§ EXTRAIT SOURCE
%%

Puis avec son bâton de croix, il gagna la brèche qu'avaient faite les ennemis. Quelques-uns des moinillons emportèrent les enseignes et les drapeaux dans leurs chambres pour en faire des jarretières. Mais quand ceux qui s'étaient confessés voulurent sortir par cette brèche, le moine les assommait de coups en disant : "Ceux-ci sont confessés et repentants, ils ont gagné des indulgences : ils s'en vont en paradis, droit comme une faucille, ou comme le chemin de Faye." Ainsi, grâce à ses prouesses, tous ceux de l'armée qui étaient entrés dans le clos furent anéantis ; ils étaient au nombre de treize mille six cent vingt-deux, sans compter les femmes et les petits enfants, comme de bien entendu.
Jamais l'ermite Maugis avec son bourdon, dont on parle dans la geste des quatre fils Aymon, ne s'élança aussi vaillamment contre les Sarrasins que le moine contre les ennemis avec le bâton de la croix.
Rabelais
Gargantua
1535
Une satire des moines
- Rabelais met ici en scène une abbaye bénédictine. Il fait une satire des moines qui y vivent.

%%

§ DÉTAIL DE LA CONSIGNE
Traduisez en anglais, s'il vous plaît, cette phrase de l'extrait source : « Quelques-uns des moinillons emportèrent les enseignes et les drapeaux dans leurs chambres pour en faire des jarretières. »

§ DONNÉES RECUEILLIES
%%

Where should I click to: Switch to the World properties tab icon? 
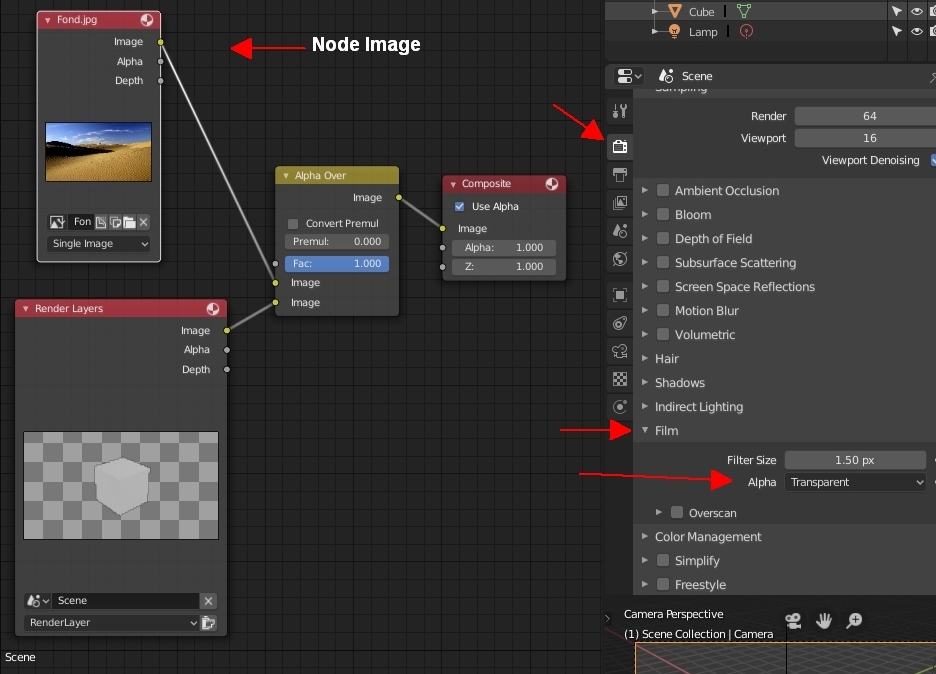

%%

§ RÉPONSE À LA CONSIGNE
Some of the little monks carried the ensigns and flags off to their rooms to make garters out of them.